Notes on origin.

Jul 21, 2014 12:48

I grew up in Marblehead, which is just outside Boston. An eastern township, all clapboard housing, flag over the porch. To get there from the city, you take one of the hot trains underground to Wonderland, a greyhound racetrack that in childhood made me think of sweet white bread inside rainbow packaging, how we'd spread it with butter, sugar and cinnamon in the kitchen of 59 Auburndale Road. Marblehead is sand and public beach; floured oysters deep-frying that we'd eat in the back of a minivan (personalized license plate: IMELDA); the neighbours' fat chihuahua that could sing "Happy Birthday" on command. The house was brick and crammed with stuff: boardgames I'd un-wedge out of wobbly piles in the garage, my older cousins' scooters and bicycles and shark-emblazoned bodyboards, mobiles made out of coral and seashells, souvenirs that were startlingly Filipino in this outer Republican bastion. We went often to Salem, where I liked the occult witchyness and didn't give a thought to the original horror of the situation. The first time I saw snow was when it dusted the climbing tree out front. It was a few nights before Christmas. I felt happy inside the small house, and warm - not hot or humid, an altogether different and more familiar sensation. America! I wasn't nervous. This is the only time in my life I can remember feeling calm.

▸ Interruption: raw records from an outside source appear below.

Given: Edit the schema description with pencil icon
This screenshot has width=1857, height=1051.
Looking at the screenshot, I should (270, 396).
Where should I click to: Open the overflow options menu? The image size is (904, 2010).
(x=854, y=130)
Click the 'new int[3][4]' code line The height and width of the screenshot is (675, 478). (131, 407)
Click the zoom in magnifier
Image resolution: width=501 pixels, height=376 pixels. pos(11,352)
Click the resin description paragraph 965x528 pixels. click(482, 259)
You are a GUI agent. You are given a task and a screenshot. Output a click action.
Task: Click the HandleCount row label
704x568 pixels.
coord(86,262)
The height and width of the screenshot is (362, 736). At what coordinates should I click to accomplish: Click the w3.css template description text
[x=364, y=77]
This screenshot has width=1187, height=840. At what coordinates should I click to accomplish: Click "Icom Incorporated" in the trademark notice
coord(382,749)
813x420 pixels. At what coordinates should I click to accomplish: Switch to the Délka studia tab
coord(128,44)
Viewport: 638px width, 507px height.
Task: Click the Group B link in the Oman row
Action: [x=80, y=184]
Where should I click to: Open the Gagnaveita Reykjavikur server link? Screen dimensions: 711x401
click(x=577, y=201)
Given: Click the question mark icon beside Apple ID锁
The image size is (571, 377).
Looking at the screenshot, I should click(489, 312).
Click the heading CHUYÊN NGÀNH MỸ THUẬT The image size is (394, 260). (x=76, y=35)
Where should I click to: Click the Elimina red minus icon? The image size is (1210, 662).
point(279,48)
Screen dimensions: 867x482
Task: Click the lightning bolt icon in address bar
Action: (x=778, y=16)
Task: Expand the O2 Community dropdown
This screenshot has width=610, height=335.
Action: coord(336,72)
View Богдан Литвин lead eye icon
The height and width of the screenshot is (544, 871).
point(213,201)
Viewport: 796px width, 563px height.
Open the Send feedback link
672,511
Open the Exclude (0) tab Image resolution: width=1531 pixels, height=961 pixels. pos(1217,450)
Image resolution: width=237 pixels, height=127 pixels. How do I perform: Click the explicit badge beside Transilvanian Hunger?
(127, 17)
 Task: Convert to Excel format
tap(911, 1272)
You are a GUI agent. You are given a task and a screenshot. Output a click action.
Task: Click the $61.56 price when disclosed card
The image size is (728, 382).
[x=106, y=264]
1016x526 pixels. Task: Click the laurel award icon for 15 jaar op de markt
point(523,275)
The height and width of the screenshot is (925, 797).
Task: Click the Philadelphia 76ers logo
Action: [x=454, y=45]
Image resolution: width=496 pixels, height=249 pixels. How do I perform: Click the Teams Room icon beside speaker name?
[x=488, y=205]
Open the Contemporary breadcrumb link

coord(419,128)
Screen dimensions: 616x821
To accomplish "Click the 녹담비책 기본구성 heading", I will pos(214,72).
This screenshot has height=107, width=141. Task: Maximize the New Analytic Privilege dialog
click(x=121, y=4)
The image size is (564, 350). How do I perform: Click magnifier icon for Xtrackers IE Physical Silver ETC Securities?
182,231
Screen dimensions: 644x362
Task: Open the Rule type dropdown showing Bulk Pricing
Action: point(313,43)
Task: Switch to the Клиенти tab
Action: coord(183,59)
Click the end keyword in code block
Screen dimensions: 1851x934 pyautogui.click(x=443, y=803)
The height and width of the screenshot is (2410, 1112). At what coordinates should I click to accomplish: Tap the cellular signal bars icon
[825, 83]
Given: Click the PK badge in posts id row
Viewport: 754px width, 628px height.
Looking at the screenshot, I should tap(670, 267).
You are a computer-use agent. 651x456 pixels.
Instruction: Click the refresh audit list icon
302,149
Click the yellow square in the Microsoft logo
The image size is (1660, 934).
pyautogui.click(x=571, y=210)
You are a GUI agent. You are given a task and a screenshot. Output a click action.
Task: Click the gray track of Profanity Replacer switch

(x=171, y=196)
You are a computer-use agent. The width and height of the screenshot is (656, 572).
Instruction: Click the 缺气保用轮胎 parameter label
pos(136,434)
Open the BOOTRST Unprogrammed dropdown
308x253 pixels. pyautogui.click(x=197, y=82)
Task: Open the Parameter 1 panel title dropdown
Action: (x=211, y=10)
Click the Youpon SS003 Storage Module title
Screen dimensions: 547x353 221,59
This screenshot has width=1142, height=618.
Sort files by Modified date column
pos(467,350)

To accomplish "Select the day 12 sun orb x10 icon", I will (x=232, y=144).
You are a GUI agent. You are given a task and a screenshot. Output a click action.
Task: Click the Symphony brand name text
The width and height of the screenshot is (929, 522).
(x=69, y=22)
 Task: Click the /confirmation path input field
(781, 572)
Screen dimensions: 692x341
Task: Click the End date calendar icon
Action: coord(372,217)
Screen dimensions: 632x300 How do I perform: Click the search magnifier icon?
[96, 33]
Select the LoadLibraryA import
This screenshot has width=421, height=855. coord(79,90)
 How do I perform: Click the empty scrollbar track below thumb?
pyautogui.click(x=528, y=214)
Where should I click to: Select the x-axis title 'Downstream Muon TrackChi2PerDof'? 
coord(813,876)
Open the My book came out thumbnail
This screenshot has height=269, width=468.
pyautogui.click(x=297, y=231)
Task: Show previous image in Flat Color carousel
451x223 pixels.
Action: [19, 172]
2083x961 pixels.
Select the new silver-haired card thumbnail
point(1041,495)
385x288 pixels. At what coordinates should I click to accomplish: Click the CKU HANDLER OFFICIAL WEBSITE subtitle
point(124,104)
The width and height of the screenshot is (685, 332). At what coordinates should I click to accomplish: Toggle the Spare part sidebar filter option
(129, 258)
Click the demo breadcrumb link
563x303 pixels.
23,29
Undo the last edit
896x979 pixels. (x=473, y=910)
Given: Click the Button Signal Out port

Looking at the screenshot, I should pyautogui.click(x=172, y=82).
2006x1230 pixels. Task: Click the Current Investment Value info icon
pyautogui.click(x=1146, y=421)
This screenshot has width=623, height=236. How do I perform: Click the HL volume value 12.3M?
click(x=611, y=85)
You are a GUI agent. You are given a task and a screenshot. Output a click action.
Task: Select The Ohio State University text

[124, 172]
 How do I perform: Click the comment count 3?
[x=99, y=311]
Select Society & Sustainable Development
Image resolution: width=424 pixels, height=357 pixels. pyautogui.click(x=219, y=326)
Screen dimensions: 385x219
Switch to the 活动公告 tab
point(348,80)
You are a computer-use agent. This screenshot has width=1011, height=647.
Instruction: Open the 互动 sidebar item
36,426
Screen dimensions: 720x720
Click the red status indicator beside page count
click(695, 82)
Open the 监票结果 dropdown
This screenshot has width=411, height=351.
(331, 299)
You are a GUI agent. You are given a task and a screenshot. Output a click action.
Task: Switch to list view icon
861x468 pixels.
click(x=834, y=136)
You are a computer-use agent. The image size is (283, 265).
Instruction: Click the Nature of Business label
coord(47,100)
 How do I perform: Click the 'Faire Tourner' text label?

I grew up in Manila, which is in the centre of the north of the Philippines. Advertised "Pearl of the Orient," but more-or-less concrete jungle, every building streaked with soot, greenery erupting in unexpected corners: along highway borderlands, in verdant guarded villages, amongst the undulating tin roofs of the inner slums. I made light of apocalyptic situations. The "volcano game" stemmed from my parents driving miles through falling ash (like snow, my mother said; she had first seen it in Connecticut). During typhoons we went to the innermost part of the house and made pillow-forts that obscured the lightning, deadened the thunder. "Earthquake," well, you get the idea. My dad fetched a friend from the rubble. It was a country of great blockages, of obscurity and landslides, and often I wondered how anyone could hide anything under this constant flat, high sunlight. Our grandest boulevards were filled with trash. I'd walk their length and see the grey ocean, which in this weather should have been blue. Instead, a weird slurry. Arrests on accounts of corruption. For some time there were journalists being vivisected in the jungle. Election season, I remember reading that voting boxes, being carted from island to island, had been lost overboard. I wondered how anyone could have made this archipelago a nation. Eventually, we fell into too much danger to stay. So we went east, to the West.

I grew up in London, although I didn't at all. London, the dystopic template with its twin CCTV cameras perched looking on every street... My parents sent me to the British School Manila (yes: neocolonialism) for express reason to finesse my diction. "Hard to be accepted, as a local," adults would tell me. "You must be very bright." Maybe I was obvious in my discomfort. Nonetheless, new in London, I felt neglected knowledge surface. Victorian history, given in the too-chilled rooms of a mosquito-infested suburb of outer Manila, once felt like mythology. Suddenly, it was attached to a specific geography: finally, an application for stories so brutally prized over my own. I thought, for the first time in years, of the sunburned teachers with their vibratory homesickness for the cool grey of London, there in that country (my country) of uncomfortably big sky. I sensed another root of my fascinations: of brutalisms and displacement and the passing shudder of failed empire; ironic to be the kid recipient of one "Commonwealth Prize", the word 'commonwealth' in regards to a violence so systematic and committed to conquest and capital. Nothing was less shared than wealth, truly, and I felt that too in west London's Bentley-ridden corridors, which I'd bicycle through (the tube made me ill) en route to the frayed immigrant outskirts where I rented a room and shared a bed with a friend.